Perkins, sitting beside her sister Coppak, said their mother had argued that she should enter the home because she didn't want to be too much of a burden on Perkins.

"I was fighting her on going," Perkins said.

Her strong-willed mother won that battle, and on March 28, 2008, Bull entered Greenbrier Nursing and Rehabilitation Center for what the family's attorney, Thomas Buchanan, has called a "30-day rehab."

After she became stronger, he said, the plan was for Bull to have further treatment for the abscess.

Family members opted for the Greenbrier home, even though it wasn't the closest to them, in part because Coppak's daughter Leanne Dixon worked there as a certified nursing assistant. She was working the 11 p.m. to 7 a.m. shift when her grandmother fell extremely ill and did not see her in the hours before her death, Coppak said. She quit a short time later.

Perkins saw her mother for the last time April 6, 2008, a Sunday.

"Her exact words to me were, 'I've been walking some. I'm ready to go home. Please take me home.'"

Perkins, a nurse at the time, began crying as she remembered telling her mother that she had to work but that she'd be back the next Wednesday to take her home.

"Little did I know I wouldn't be able to take her home," Perkins said.

Bull died the next day -- April 7, 2008 -- after complaining of nausea and abdominal pain, a state report said. She was given a suppository, a Tylenol and the antacid Mylanta. She was also prescribed an anti-depressant.

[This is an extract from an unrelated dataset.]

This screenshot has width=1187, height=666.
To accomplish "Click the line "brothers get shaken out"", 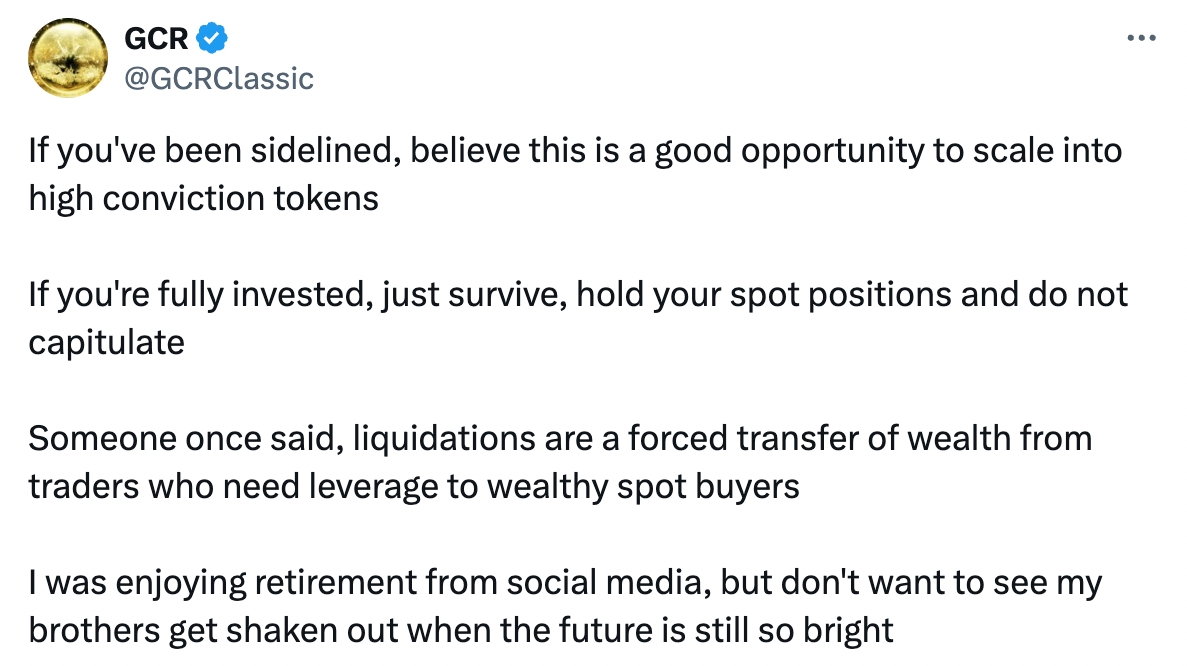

A nurse found her dead late that night.

Earlier in the day, someone from the nursing home had called Coppak, who missed the call because she was working on a vehicle in her garage.

"All they said [in the phone message] was, 'Your mom's in pain,'" Coppak recalled.

Coppak said she called the home back.

"I said, 'Do I need to meet you at ER?' They said no."

The next day, someone at the home found a physician's fax from the day before. It advised the home to take Bull to an emergency room.

Neither Morton nor his attorneys had any comment for this article, Morton spokesman Matt DeCample said.

Now, Bull is buried beside her first husband, Frank Crow, at Antioch Cemetery. She once mowed the small church graveyard about a mile from her home.

A great-grandson who died in infancy in 2006 is buried nearby. So is one of her sisters. Family friends are buried in a neighboring plot.

Five bouquets of artificial flowers -- one on a small cross -- marked the grave site on a sunny November day. Colorful beads -- perhaps placed there by some of Bull's grandchildren -- hang from a pedestal.

At the foot of the burial plot stands a cedar tree like the ones that once decorated Bull's yard. Relatives planted this one after Frank Crow died. A huge, older tree also towers over the grave site.

For Perkins and Coppak, it's still hard to visit the graves, but they do.

"My mama keeps coming and telling me, 'Put it all in God's hands, Rosey,'" Perkins said.